Welche dieser Firmen hat hier den wirklichen Firmensitz? Über 20 Briefkastenfirmen in einem leeren Einfamilienhaus in Hitdorf. (Archivbild)

Laut Landesfinanzministerium NRW ist die Stadt Leverkusen für die Prüfung von Briefkastenfirmen verantwortlich

Das Finanzministerium Nordrhein-Westfalen widerspricht der Stadt Leverkusen und stellt klar: Die Stadtverwaltung ist sehr wohl verantwortlich und muss prüfen, ob eine Gewerbeanmeldung einen realen Hintergrund hat. Oder ob sich nur die nächste Firma wegen der günstigen Gewerbesteuer an einer Briefkastenadresse in Leverkusen anmeldet. Das ergab eine Anfrage des „Leverkusener Anzeigers“ im Finanzministerium des Landes NRW. Hintergrund: Die Stadt Leverkusen hatte sich anlässlich einer kritischen Nachfrage der Leverkusener Grünen herausgeredet: „Es obliegt der Finanzverwaltung im Rahmen von Betriebsprüfungen, Verstöße gegen das geltende Steuerrecht festzustellen und zu ahnden.“

Das Ministerium sieht dagegen neben den Finanzämtern auch die Stadt klar in der Pflicht: Sie sei „Steuergläubigerin“ und habe sowohl bei der Gewerbeanmeldung als auch danach die Verantwortung, ihre eigene Berechtigung zur Festsetzung und Erhebung der Gewerbesteuer für ein Unternehmen eigenständig zu prüfen.
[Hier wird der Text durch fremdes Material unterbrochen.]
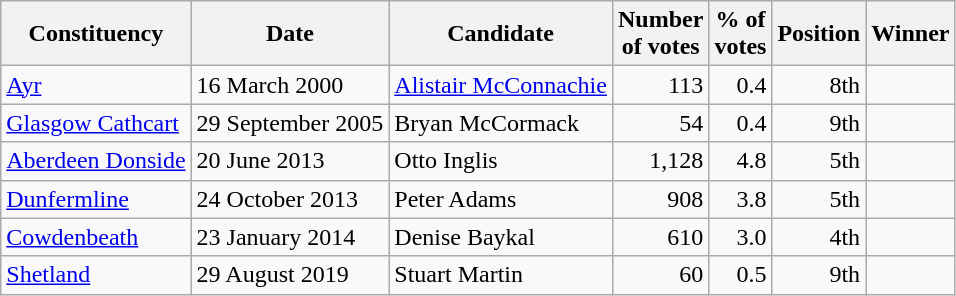
4th [819, 237]
Numberof votes [660, 34]
20 June 2013 [290, 161]
Dunfermline [96, 199]
23 January 2014 [290, 237]
3.0 [740, 237]
% ofvotes [740, 34]
Cowdenbeath [96, 237]
Aberdeen Donside [96, 161]
4.8 [740, 161]
908 [660, 199]
Winner [910, 34]
Stuart Martin [501, 275]
60 [660, 275]
1,128 [660, 161]
Bryan McCormack [501, 123]
Date [290, 34]
Peter Adams [501, 199]
Candidate [501, 34]
24 October 2013 [290, 199]
Constituency [96, 34]
610 [660, 237]
8th [819, 85]
Glasgow Cathcart [96, 123]
Ayr [96, 85]
54 [660, 123]
3.8 [740, 199]
Position [819, 34]
16 March 2000 [290, 85]
Denise Baykal [501, 237]
0.5 [740, 275]
Shetland [96, 275]
29 August 2019 [290, 275]
Otto Inglis [501, 161]
Alistair McConnachie [501, 85]
113 [660, 85]
29 September 2005 [290, 123]
Capture the cell that displays the provided text and extract its (X, Y) central coordinate. 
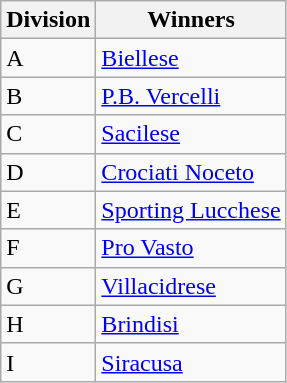
G (48, 286)
E (48, 210)
Biellese (191, 58)
P.B. Vercelli (191, 96)
Division (48, 20)
Brindisi (191, 324)
C (48, 134)
H (48, 324)
A (48, 58)
Pro Vasto (191, 248)
Crociati Noceto (191, 172)
Sporting Lucchese (191, 210)
I (48, 362)
F (48, 248)
D (48, 172)
Siracusa (191, 362)
B (48, 96)
Sacilese (191, 134)
Winners (191, 20)
Villacidrese (191, 286)
Return (x, y) of the center of cell containing provided text 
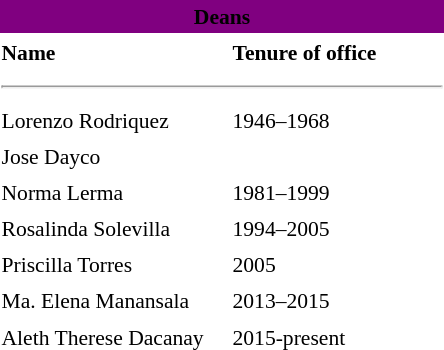
Deans (222, 16)
1981–1999 (338, 192)
Lorenzo Rodriquez (114, 120)
Name (114, 52)
Norma Lerma (114, 192)
1994–2005 (338, 228)
2013–2015 (338, 300)
Priscilla Torres (114, 264)
Tenure of office (338, 52)
Rosalinda Solevilla (114, 228)
1946–1968 (338, 120)
Ma. Elena Manansala (114, 300)
2005 (338, 264)
Jose Dayco (114, 156)
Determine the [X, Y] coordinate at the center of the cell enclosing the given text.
Die Stadt Leverkusen genehmigt die Ansiedlung, ist also verantwortlich

Die Stadt Leverkusen genehmige schließlich Gewerbeansiedlungen. Und damit legt sie auch den Ort fest, in dem die Gewerbesteuer bezahlt werden muss. Das Unternehmen, das sich ansiedeln will, bekomme von der Stadt einen Bescheid, in dem steht, welche Gemeinde zur Erhebung der Gewerbesteuer berechtigt sei. In der Regel ist das die Stadt Leverkusen selbst. Das Finanzamt ermittelt die Höhe der Gewerbesteuer und teilt die Höhe der Stadt mit, die diesen Grundbetrag mit ihrem niedrigen oder hohen Gewerbesteuer-Hebesatz (Leverkusen: 250 Prozent) anhebt und einzieht.
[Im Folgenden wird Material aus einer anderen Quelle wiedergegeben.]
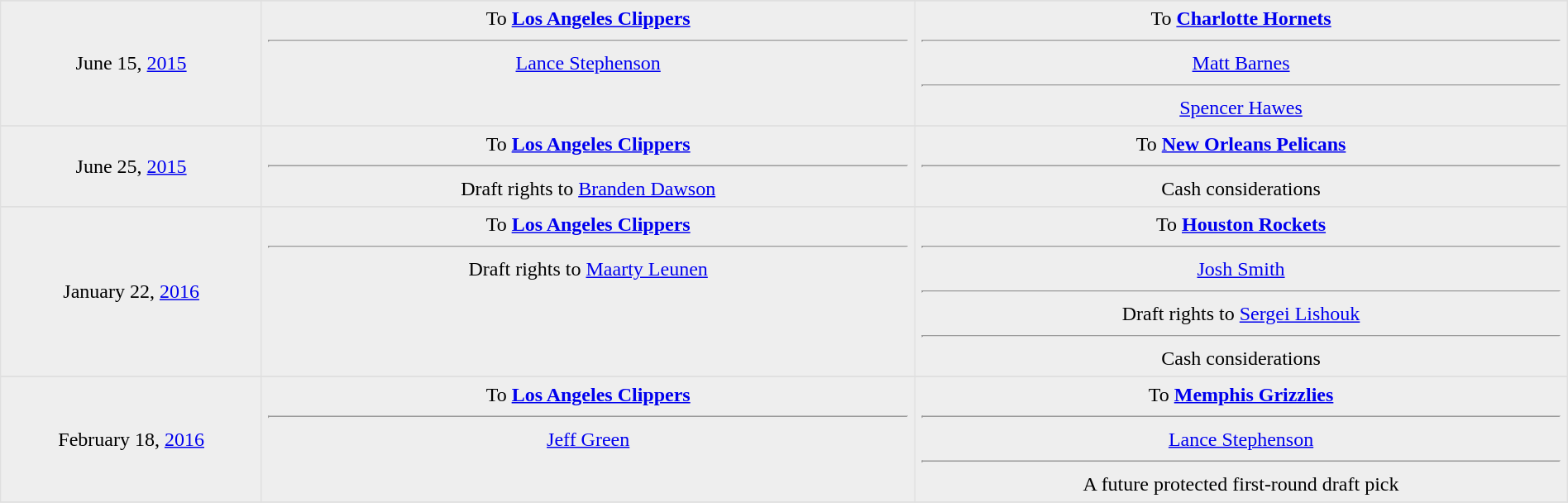
To Los Angeles Clippers Draft rights to Branden Dawson [587, 166]
To New Orleans Pelicans Cash considerations [1241, 166]
To Charlotte Hornets Matt BarnesSpencer Hawes [1241, 64]
June 15, 2015 [131, 64]
To Houston Rockets Josh SmithDraft rights to Sergei LishoukCash considerations [1241, 292]
To Memphis Grizzlies Lance StephensonA future protected first-round draft pick [1241, 439]
To Los Angeles Clippers Lance Stephenson [587, 64]
February 18, 2016 [131, 439]
To Los Angeles Clippers Jeff Green [587, 439]
January 22, 2016 [131, 292]
To Los Angeles Clippers Draft rights to Maarty Leunen [587, 292]
June 25, 2015 [131, 166]
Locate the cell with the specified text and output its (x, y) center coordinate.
Diese „Hebeberechtigung“, also die Lizenz zum Steuereinnehmen, sei von der Stadt beim Erlass des Gewerbesteuerbescheides zu prüfen. Die Finanzverwaltung unterstütze Kommunen dabei, tatsächliche Betriebsstandorte zu überprüfen, schreibt das Finanzministerium.

Die Entwicklung läuft fast zwangsläufig: Sobald eine Stadt ihren Gewerbesteuerhebesatz senkt, siedeln sich Firmen an. Auch sogenannte Briefkastenfirmen, die ihren Firmensitz lediglich pro forma in eine Stadt mit günstiger Gewerbesteuer verlegen. Das ist so auch in Leverkusen geschehen, nachdem die Stadt den Satz 2020 auf günstige 250 Prozentpunkte gesenkt hat.

Gewerbean- und -abmeldungen (ohne Automatenaufsteller) Quelle: IT.NRW

Gewerbean- und -abmeldungen (ohne Automatenaufsteller) Quelle: IT.NRW

Über das Gewerbesteuer-Dumping der Nachbargemeinden Monheim (250 Prozent) und Langenfeld (299) war Leverkusen so lange nicht glücklich, bis man sich selbst auf den niedrigsten Satz festlegte. Danach, so eine unbestätigte Information, soll Bayer seine Patentabteilung aus Monheim zurück nach Leverkusen geholt haben. Die Zahl der gemeldeten Gewerbe in Leverkusen ist deutlich gestiegen, seit über die Senkung gesprochen wird, das zeigt die Statistik. 2023 gab es in Leverkusen 2 765 Anmeldungen, im Vergleich dazu wirken 1 337 im Jahr 2016 doch sehr mager.

Grundsätzlich ist also auch die Stadt verantwortlich. Unklar sind die möglichen Folgen für die Angestellten, die womöglich wissentlich massenweise falsche Gewerbesteueranmeldungen akzeptieren. Die Unternehmen, die bezüglich ihres echten Firmensitzes falsche Angaben machen, könnten sich, abgesehen vom Steuervergehen, auch eines Meldevergehens schuldig machen, sagt ein Leverkusener Steuerberater.